For the lines from the one with "Task: Click 'Over the course of this year'" to the end of the listing below, both ends included, give an exact copy and nothing more. Do not copy pictures.
== == ==
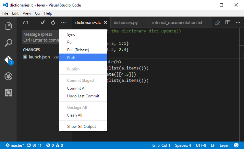Viewport: 244px width, 149px height.
Task: Close the dictionaries.lc tab
Action: pyautogui.click(x=105, y=23)
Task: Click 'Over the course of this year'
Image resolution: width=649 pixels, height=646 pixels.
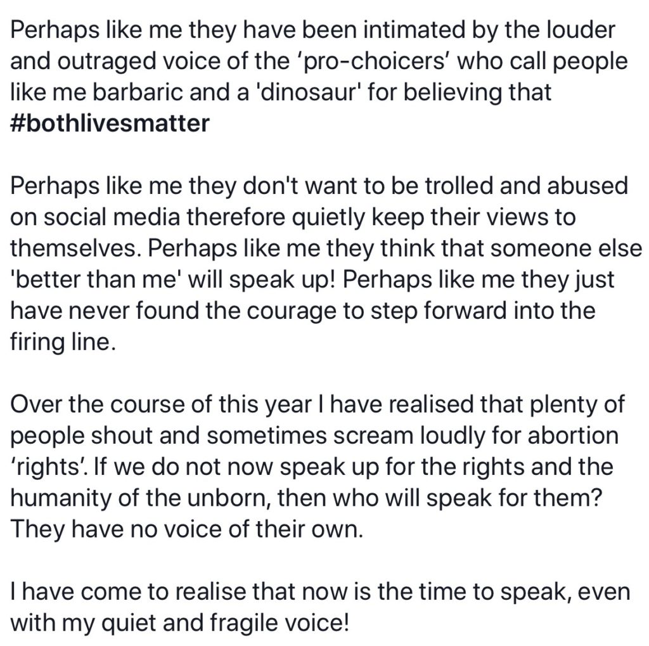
== == ==
WRITTEN SOLUTION:
Task: Click 'Over the course of this year'
Image resolution: width=649 pixels, height=646 pixels.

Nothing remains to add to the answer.